What changed is the formulation science. Several engineered excipient platforms from Halozyme’s hyaluronidase technology used in subcutaneous trastuzumab and rituximab, to a newer generation of high-concentration aqueous platforms now in commercial use have shown it is possible to hold proteins at 250 mg/mL while keeping the solution syringeable. On trastuzumab, native viscosity at 250 mg/mL is around 170 centipoise unsyringeable; engineered formulations bring it under 20 centipoises, the consistency of warm honey. The rate-limiting step is no longer whether the chemistry works, but who has the manufacturing capability to make it at the scale a global launch requires.
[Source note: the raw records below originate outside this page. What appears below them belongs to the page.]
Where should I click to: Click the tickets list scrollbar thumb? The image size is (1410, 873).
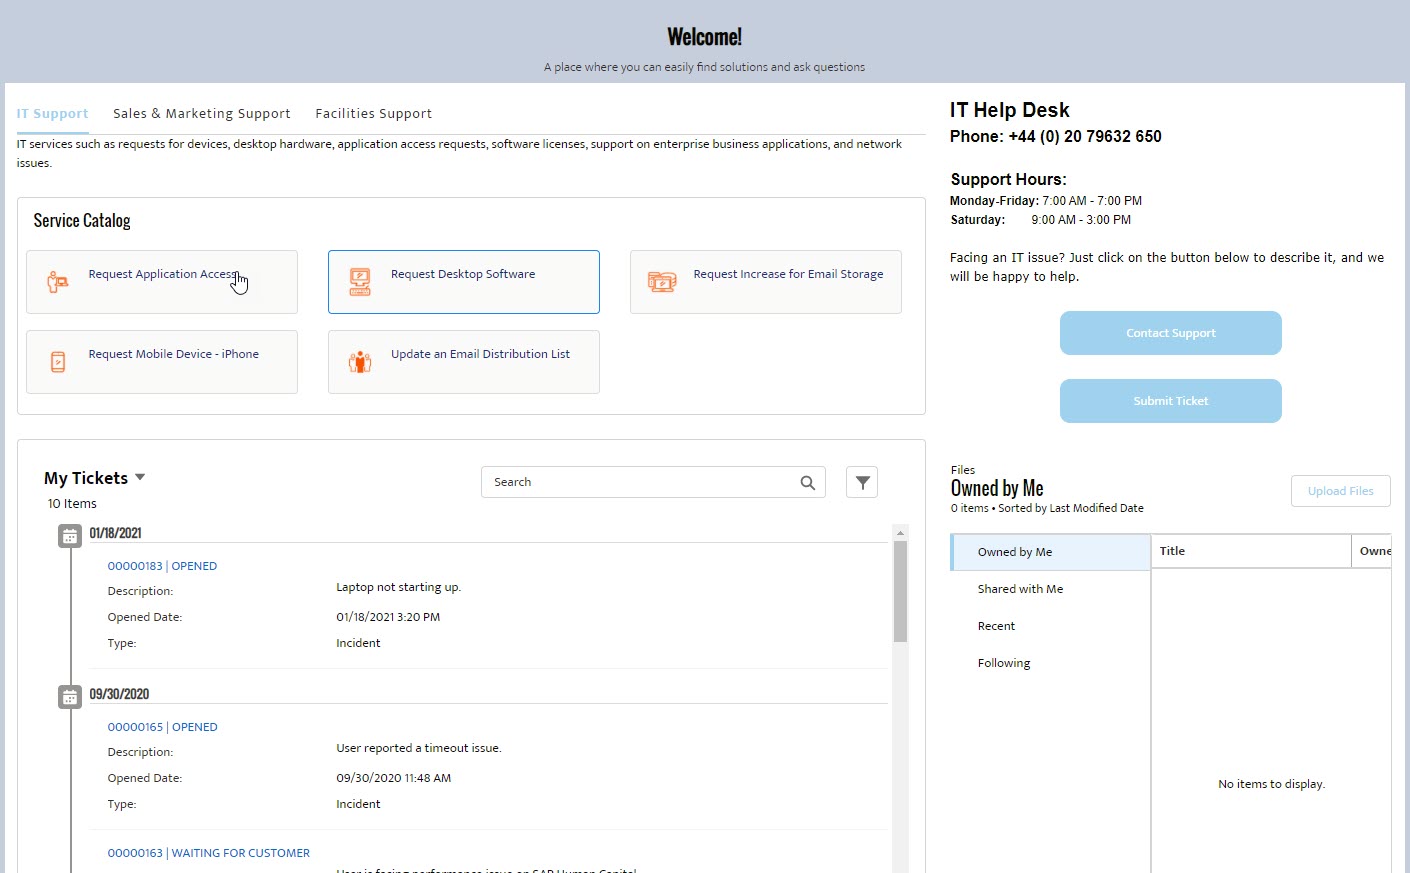(x=900, y=590)
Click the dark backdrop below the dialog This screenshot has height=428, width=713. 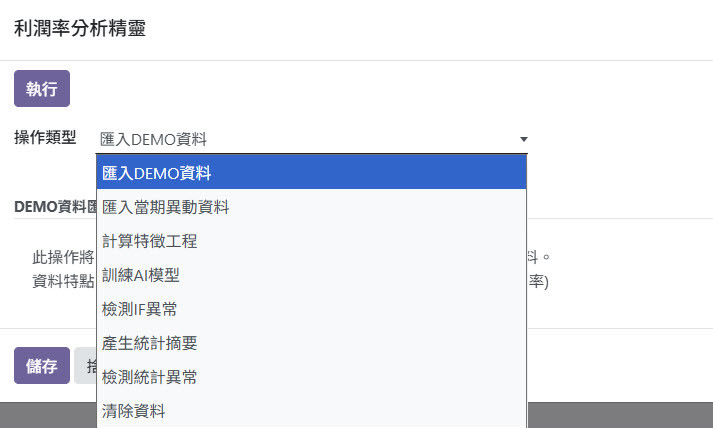click(620, 415)
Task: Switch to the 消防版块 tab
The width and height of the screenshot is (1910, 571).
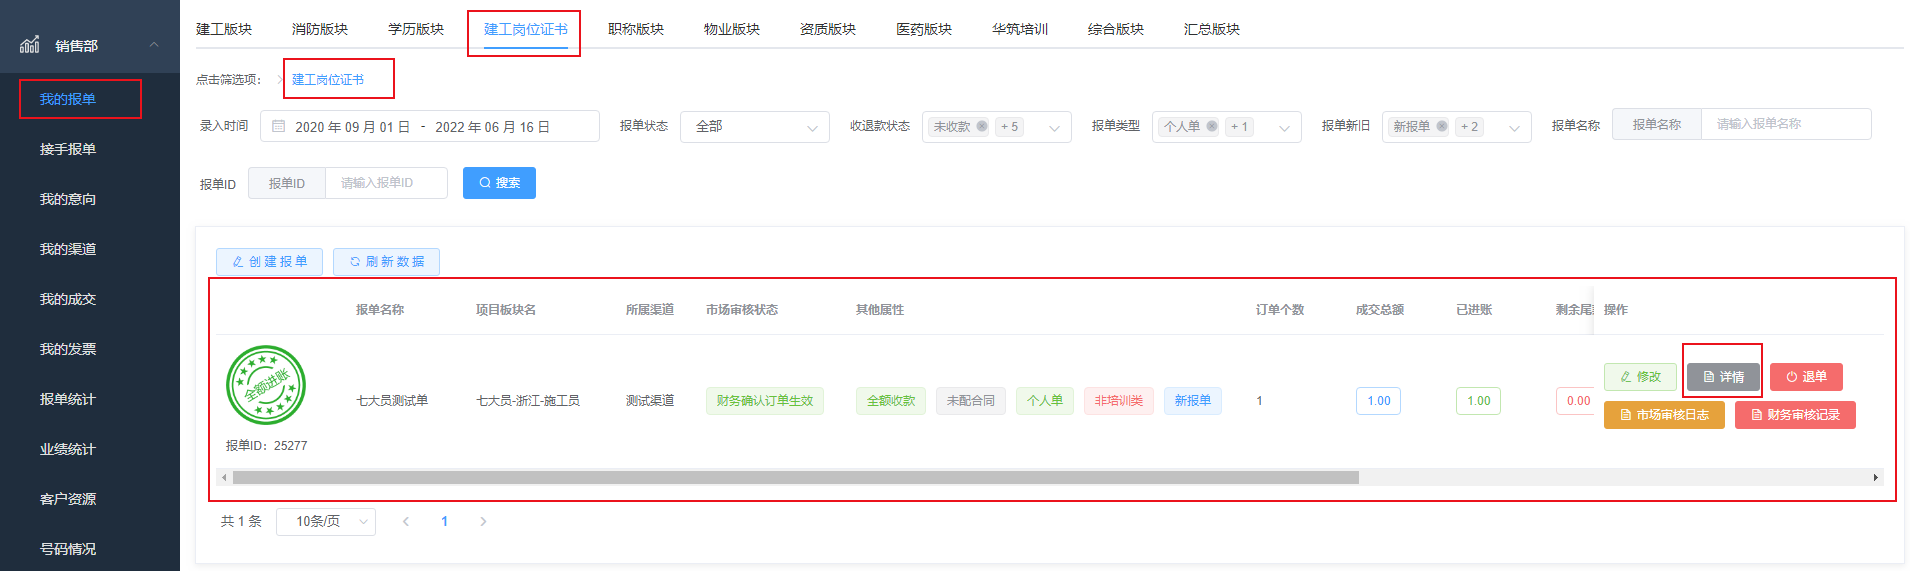Action: coord(320,29)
The supply chain is moving too

Building a high-concentration biologic and assembling it into a self-injection device is not something most pharmaceutical companies do in-house. The work spans live cell culture, protein purification, sterile fill-finish, and combination-product device assembly and it is increasingly the role of contract development and manufacturing organisations (CDMOs) to provide it under a single integrated quality system. The most consequential players in this transition are the smaller set of fully integrated CDMOs that can take a programme from cell line through to a finished autoinjector without handing it off between sites. A meaningful share of that integrated capacity now sits in India, which has built the regulatory infrastructure, the trained workforce, and the cost base to manufacture at global standards while preserving the margins that make subcutaneous biosimilars commercially viable. These companies are the back end of the home-injection shift, not its consumer face but without them, the pen on the kitchen counter does not get there.

The home is becoming the new clinic

What insulin did over the last century, and what GLP-1s have accelerated in the last four years, is to make self-injection unremarkable. Once a culture stops associating biological complexity with hospital infrastructure, it becomes very difficult to rebuild that association for any other disease.

The next decade will see the same migration play out across oncology, autoimmune disease, dermatology, and ophthalmology. Hospitals will not empty out; they will stop being the bottleneck for chronic biological therapy. Infusion suites will return to acute and complex cases. Patients will spend evenings on their sofas instead of mornings in waiting rooms. Health systems under capacity strain will get a small but real piece of their day back.

The pen on the kitchen counter is the most underrated medical innovation of the decade. It does not look like a revolution. That is the point.